(What you need to do)
1. In the newborn skin reflection abstract, what did the study analyze?
2. Please continue the newborn skin reflection abstract from its final sentence onward.

(Study text)
----------------------------------------

Newborn skin reflection: Proof of concept for a new approach for predicting gestational age at birth. A cross-sectional study

Abstract

Background: Current methods to assess the gestational age during prenatal care or at birth are a global challenge. Disadvantages, such as low accessibility, high costs, and imprecision of clinical tests and ultrasonography measurements, may compromise health decisions at birth, based on the gestational age. Newborns' organs and tissues can indirectly indicate their physical maturity, and we hypothesized that evolutionary changes in their skin, detected using an optoelectronic device meter, may aid in estimating the gestational age. This study analyzed the feasibility of using newborn skin reflectance to estimate the gestational age at birth noninvasively.

----------------------------------------

(Stored data)
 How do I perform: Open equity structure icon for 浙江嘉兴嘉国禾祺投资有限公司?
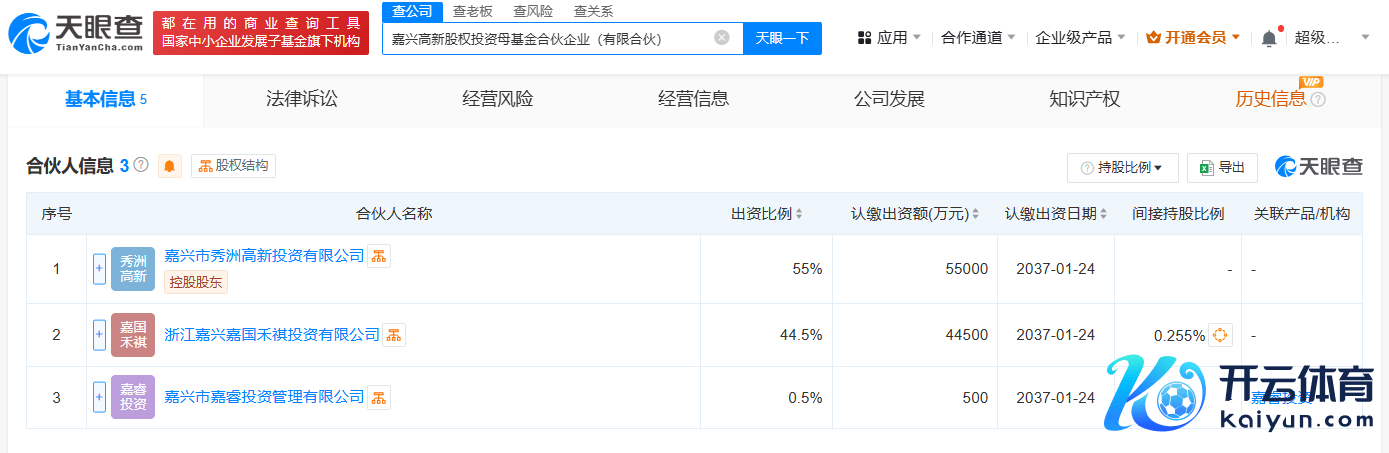click(394, 335)
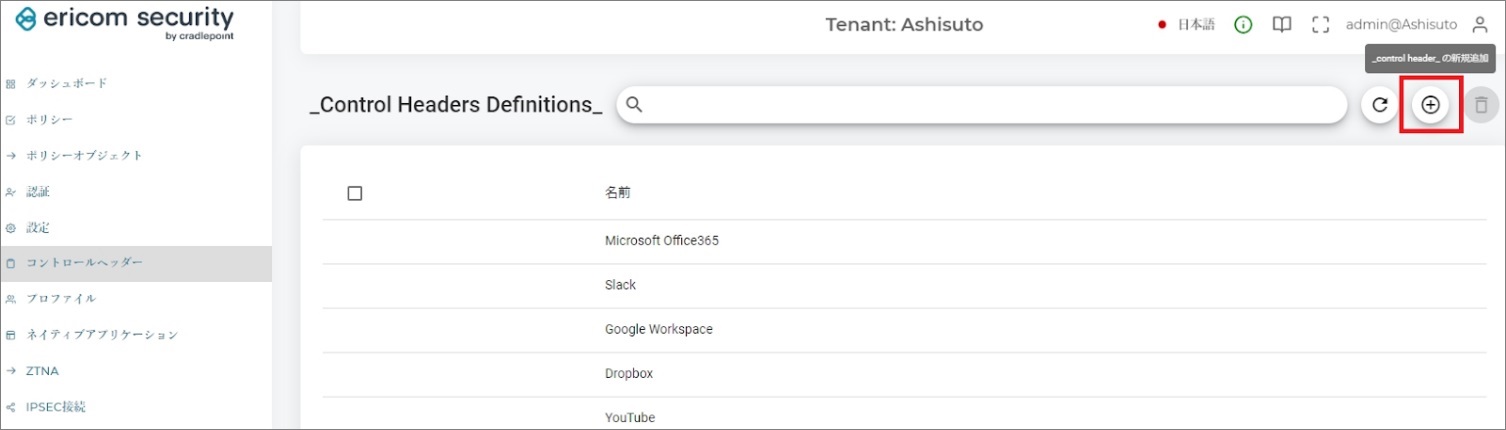1506x430 pixels.
Task: Open the documentation book icon
Action: tap(1281, 25)
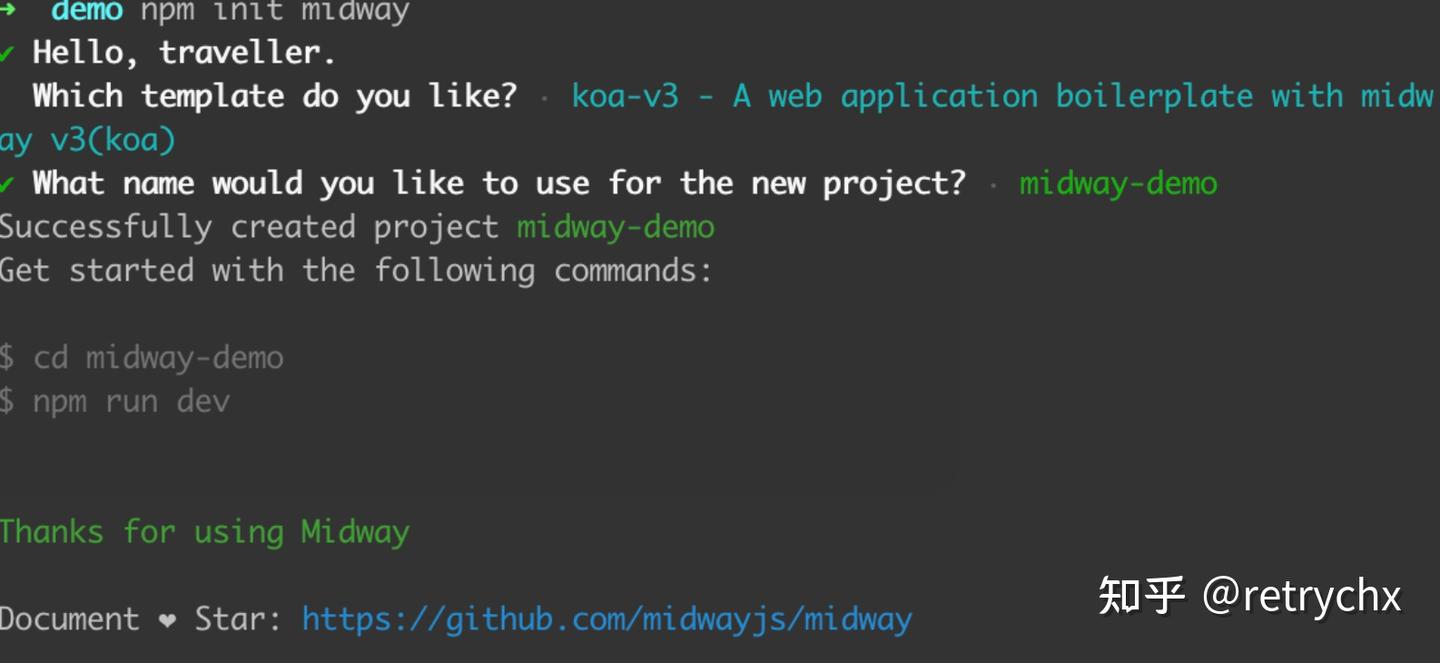Select the koa-v3 template description text
Screen dimensions: 1440x663
pos(1002,97)
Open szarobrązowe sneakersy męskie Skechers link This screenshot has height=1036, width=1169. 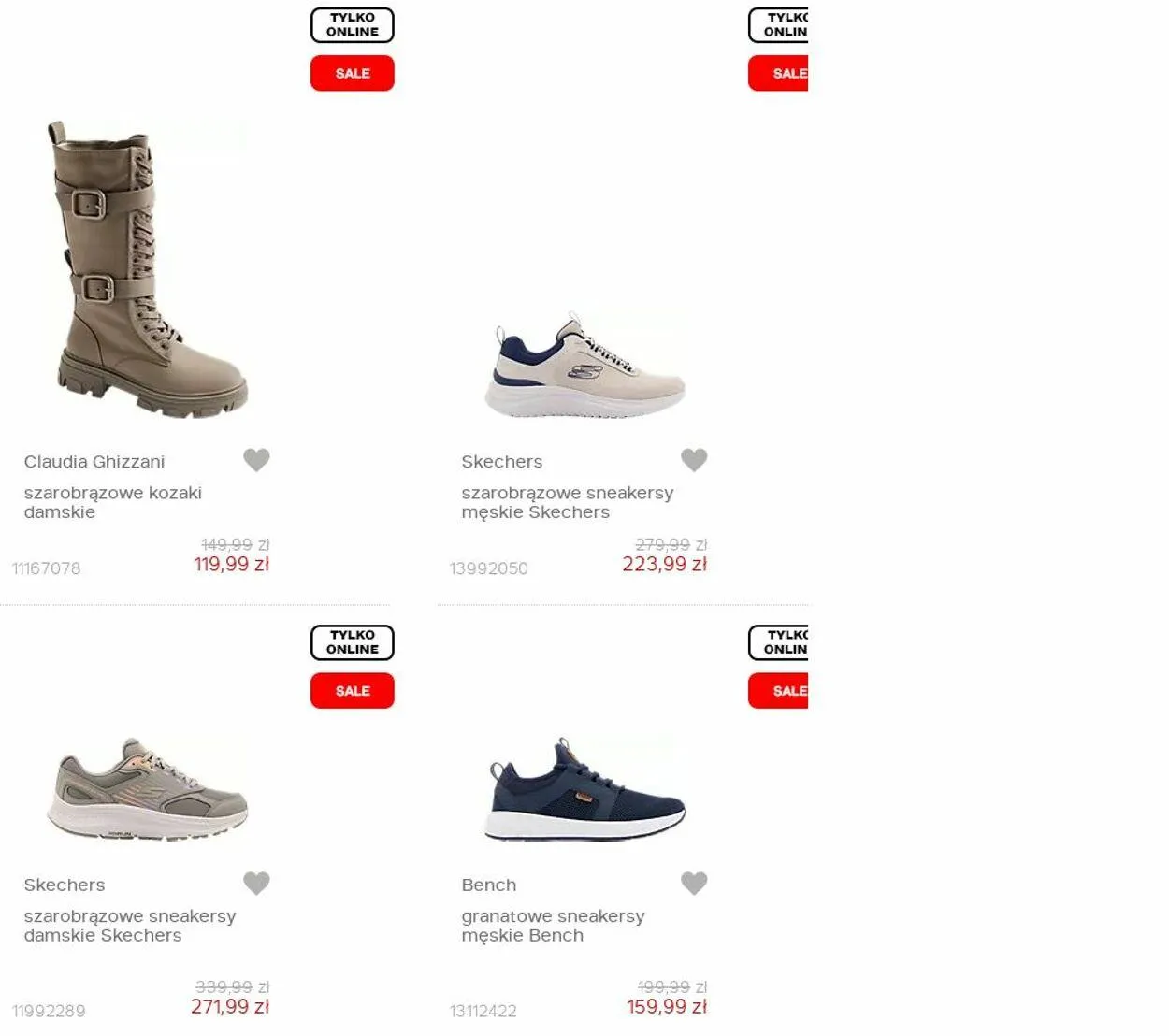(x=567, y=502)
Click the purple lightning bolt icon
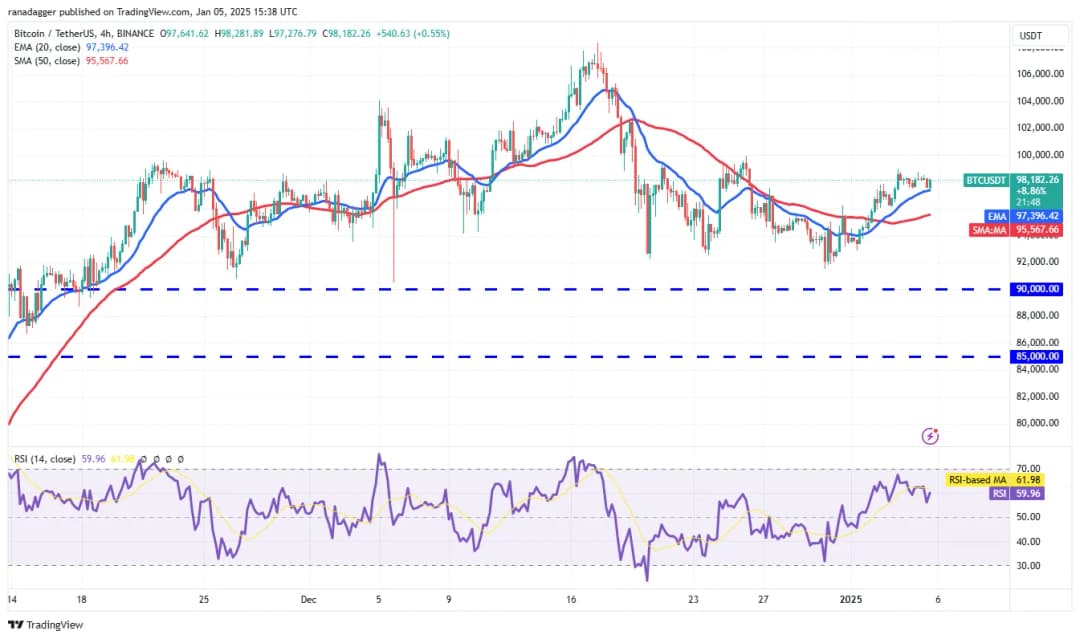Screen dimensions: 1080x639 (x=931, y=436)
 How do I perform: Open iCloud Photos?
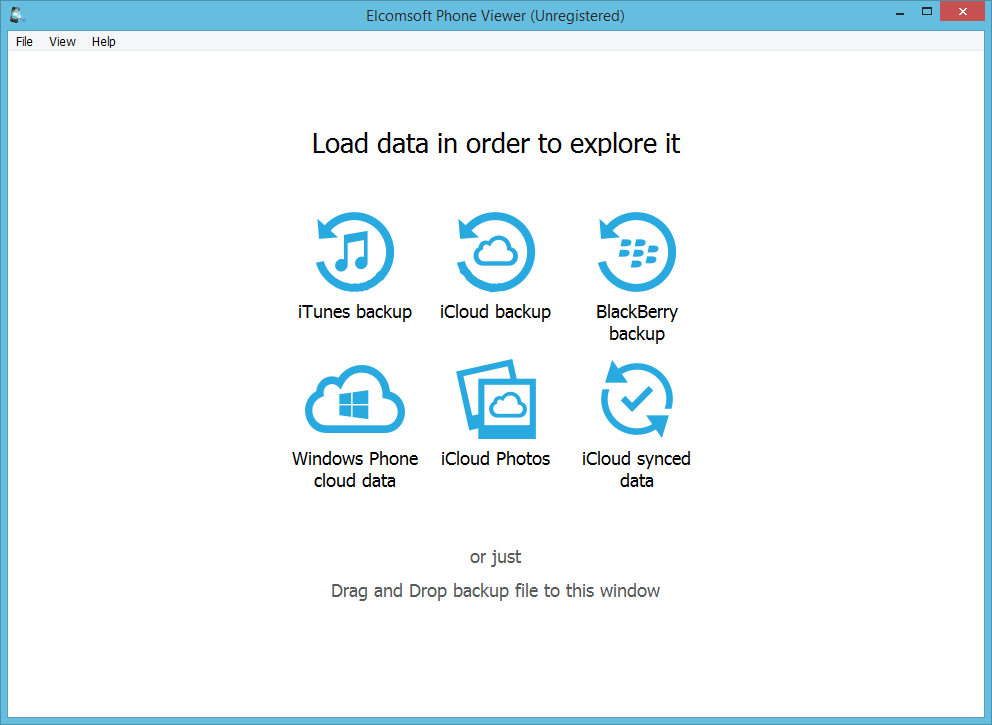coord(495,399)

----------------------------------------

(Results for each task)
1. The feasibility of using newborn skin reflectance to estimate the gestational age at birth noninvasively.

2.
Methods and findings: A cross-sectional study evaluated the skin reflectance of selected infants, preferably premature, at birth. The first-trimester ultrasound was the reference for gestational age. A prototype of a new noninvasive optoelectronic device measured the backscattering of light from the skin, using a light emitting diode at wavelengths of 470 nm, 575 nm, and 630 nm. Univariate and multivariate regression analysis models were employed to predict gestational age, combining skin reflectance with clinical variables for gestational age estimation. The gestational age at birth of 115 newborns from 24.1 to 41.8 weeks of gestation correlated with the light at 630 nm wavelength reflectance 3.3 mm/6.5 mm ratio distant of the sensor, at the forearm and sole (Pearson's correlation = 0.505, P < 0.001 and 0.710, P < 0.001, respectively). The best-combined variables to predict the gold standard gestational age at birth was the skin reflectance at wavelengths of 630 nm and 470 nm in combination with birth weight, phototherapy, and adjusted to include incubator stay, and sex (R2 = 0.828, P < 0.001). The main limitation of the study is that it was very specific to the premature population we studied and needs to be studied in a broader spectrum of newborns.

Conclusions: A novel automated skin reflectometer device, in combination with clinical variables, was able to predict the gestational age and could be useful when the information is in doubt or is unknown. Multivariable predictive models associated the skin reflectance with easy to obtain clinical parameters, at the birth scenario. External validation needs to be proven in an actual population with the real incidence of premature infants.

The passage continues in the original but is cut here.